Short task: Please write out, unchanged, the lines of the entries from the one containing "This screenshot has height=553, width=858." through the last line of the entries, including both ends.

Records to process:
^^^^

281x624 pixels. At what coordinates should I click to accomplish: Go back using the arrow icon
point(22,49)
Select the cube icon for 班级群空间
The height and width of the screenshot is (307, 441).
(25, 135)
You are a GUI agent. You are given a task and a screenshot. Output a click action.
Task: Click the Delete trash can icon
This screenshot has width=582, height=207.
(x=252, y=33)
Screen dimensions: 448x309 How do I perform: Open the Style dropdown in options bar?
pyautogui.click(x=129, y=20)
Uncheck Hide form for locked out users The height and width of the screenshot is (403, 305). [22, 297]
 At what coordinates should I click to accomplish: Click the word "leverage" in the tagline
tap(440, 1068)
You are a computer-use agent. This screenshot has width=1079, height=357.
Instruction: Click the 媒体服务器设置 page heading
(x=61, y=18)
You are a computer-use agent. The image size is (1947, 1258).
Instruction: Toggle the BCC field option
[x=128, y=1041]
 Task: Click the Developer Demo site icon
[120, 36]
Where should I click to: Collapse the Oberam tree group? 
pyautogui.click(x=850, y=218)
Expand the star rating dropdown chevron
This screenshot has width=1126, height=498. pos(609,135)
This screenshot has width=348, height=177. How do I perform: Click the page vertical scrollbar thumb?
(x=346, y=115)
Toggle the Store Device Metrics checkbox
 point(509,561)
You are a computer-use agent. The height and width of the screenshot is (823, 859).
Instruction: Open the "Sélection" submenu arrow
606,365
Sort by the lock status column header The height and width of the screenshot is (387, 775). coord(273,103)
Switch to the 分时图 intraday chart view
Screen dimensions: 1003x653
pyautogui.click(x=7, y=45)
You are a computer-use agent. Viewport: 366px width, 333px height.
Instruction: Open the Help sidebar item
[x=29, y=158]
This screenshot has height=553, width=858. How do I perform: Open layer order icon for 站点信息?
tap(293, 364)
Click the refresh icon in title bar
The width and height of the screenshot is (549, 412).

^^^^

Task result:
This screenshot has height=553, width=858. How do I perform: Open layer order icon for 站点信息?
tap(293, 364)
Click the refresh icon in title bar
The width and height of the screenshot is (549, 412).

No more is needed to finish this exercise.